## Work required:
All lines from the opening of the data to the line containing "You are a computer-use agent." must be returned unchanged, and only those lines.

## Records for this task:
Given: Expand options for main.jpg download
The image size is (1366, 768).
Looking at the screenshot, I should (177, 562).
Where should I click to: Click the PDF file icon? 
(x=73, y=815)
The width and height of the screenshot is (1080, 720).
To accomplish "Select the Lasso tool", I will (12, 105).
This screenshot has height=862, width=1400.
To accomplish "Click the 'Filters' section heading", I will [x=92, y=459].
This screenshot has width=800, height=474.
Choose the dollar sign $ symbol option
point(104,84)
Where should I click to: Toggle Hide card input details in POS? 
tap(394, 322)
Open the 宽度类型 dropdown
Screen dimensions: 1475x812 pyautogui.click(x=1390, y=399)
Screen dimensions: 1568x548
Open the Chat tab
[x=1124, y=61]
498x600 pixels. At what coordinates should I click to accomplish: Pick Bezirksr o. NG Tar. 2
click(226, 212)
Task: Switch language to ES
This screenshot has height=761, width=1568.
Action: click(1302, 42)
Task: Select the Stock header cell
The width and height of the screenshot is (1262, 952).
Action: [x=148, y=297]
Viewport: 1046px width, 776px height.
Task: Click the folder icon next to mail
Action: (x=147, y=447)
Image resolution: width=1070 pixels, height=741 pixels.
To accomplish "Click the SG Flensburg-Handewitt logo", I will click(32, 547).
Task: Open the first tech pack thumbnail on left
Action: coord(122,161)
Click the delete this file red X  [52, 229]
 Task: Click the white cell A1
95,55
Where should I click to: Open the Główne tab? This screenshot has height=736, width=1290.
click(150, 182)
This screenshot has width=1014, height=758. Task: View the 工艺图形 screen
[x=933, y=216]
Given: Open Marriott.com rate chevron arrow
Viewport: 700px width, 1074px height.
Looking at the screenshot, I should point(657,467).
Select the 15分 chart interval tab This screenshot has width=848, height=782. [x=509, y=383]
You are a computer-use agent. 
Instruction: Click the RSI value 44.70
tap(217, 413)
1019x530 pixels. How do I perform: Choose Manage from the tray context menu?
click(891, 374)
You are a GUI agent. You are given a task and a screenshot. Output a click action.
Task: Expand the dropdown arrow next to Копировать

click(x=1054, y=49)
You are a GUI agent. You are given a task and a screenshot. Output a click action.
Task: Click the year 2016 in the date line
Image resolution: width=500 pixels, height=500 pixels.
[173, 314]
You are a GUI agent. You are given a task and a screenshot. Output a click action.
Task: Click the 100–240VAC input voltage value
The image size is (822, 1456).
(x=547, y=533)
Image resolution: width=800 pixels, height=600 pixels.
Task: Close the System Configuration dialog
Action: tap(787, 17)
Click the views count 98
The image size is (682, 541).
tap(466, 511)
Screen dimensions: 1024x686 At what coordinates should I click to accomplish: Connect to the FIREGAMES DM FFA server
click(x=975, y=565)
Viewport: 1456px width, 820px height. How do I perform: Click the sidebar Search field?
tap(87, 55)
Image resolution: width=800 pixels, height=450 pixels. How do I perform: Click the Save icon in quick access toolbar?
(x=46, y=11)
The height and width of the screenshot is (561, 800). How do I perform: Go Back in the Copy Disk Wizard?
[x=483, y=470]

## Task output:
Given: Expand options for main.jpg download
The image size is (1366, 768).
Looking at the screenshot, I should (177, 562).
Where should I click to: Click the PDF file icon? 
(x=73, y=815)
The width and height of the screenshot is (1080, 720).
To accomplish "Select the Lasso tool", I will (12, 105).
This screenshot has height=862, width=1400.
To accomplish "Click the 'Filters' section heading", I will [x=92, y=459].
This screenshot has width=800, height=474.
Choose the dollar sign $ symbol option
point(104,84)
Where should I click to: Toggle Hide card input details in POS? 
tap(394, 322)
Open the 宽度类型 dropdown
Screen dimensions: 1475x812 pyautogui.click(x=1390, y=399)
Screen dimensions: 1568x548
Open the Chat tab
[x=1124, y=61]
498x600 pixels. At what coordinates should I click to accomplish: Pick Bezirksr o. NG Tar. 2
click(226, 212)
Task: Switch language to ES
This screenshot has height=761, width=1568.
Action: click(1302, 42)
Task: Select the Stock header cell
The width and height of the screenshot is (1262, 952).
Action: [x=148, y=297]
Viewport: 1046px width, 776px height.
Task: Click the folder icon next to mail
Action: (x=147, y=447)
Image resolution: width=1070 pixels, height=741 pixels.
To accomplish "Click the SG Flensburg-Handewitt logo", I will click(32, 547).
Task: Open the first tech pack thumbnail on left
Action: coord(122,161)
Click the delete this file red X  [52, 229]
 Task: Click the white cell A1
95,55
Where should I click to: Open the Główne tab? This screenshot has height=736, width=1290.
click(150, 182)
This screenshot has width=1014, height=758. Task: View the 工艺图形 screen
[x=933, y=216]
Given: Open Marriott.com rate chevron arrow
Viewport: 700px width, 1074px height.
Looking at the screenshot, I should point(657,467).
Select the 15分 chart interval tab This screenshot has width=848, height=782. [x=509, y=383]
You are a computer-use agent. 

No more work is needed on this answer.